Hundreds of people have written letters to the Capitol saying they do not want this to happen. Lawmakers are looking to create a special commission that would consolidate smaller school districts. Proponents said it is to benefit students in the long run, but some families feel like this is being forced on them.

A concerned father of three children in South Windsor was one of many to write a letter.

In it, he stated "It should be on the schools to justify why they wish to voluntarily merge.”

Art Adduci said he moved to South Windsor in the first place because of the good schools.

“I think it’d have an impact on how my students are going to grow up in the town,” said Adduci of South Windsor.

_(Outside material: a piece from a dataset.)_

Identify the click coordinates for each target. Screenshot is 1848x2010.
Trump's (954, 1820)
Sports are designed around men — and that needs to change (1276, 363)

Now, he said he is scared his children’s future will be affected even with him being on the Board of Education.

“To have the state come out and say no, these districts are required to merge is for me entirely unfair, unreasonable and not the best way to go about to creating a more efficient and effective school system,” added Adduci.

However, State Senate President Martin Looney said it is voluntary.

“No, obviously one of the options would be if districts declined to participate, the penalty would be a financial one. Obviously if they declined to participate, the state can withhold certain grants,” said Looney.

Looney said the fear of schools closing and requiring more busing are all coming from alarmists. Instead, he said these bills will focus on more resources for the classrooms to benefit students.

“What it’s targeted to do is reduce education bureaucracy – to reduce the number of superintendents in central office bureaucrats in the state and to have consolidation that would save at the administrative level and not at the school building level,” added Looney.

During Governor Ned Lamont’s budget address last week, he said this proposal is aimed at investing in the future of Connecticut’s children.

“And while we’re holding the line on operating costs and bonding, larger schools and districts which pool resources, sharing superintendents and back-office functions, will receive priority for new bonding. Let’s incentivize smart choices and strategic decisions,” said Governor Lamont.

The public hearing will take place Friday at 1 p.m.

It will simply be an informational gathering process with the testimonies taken into account. From there, the committee will deliberate and consider putting a bill on the agenda for a vote.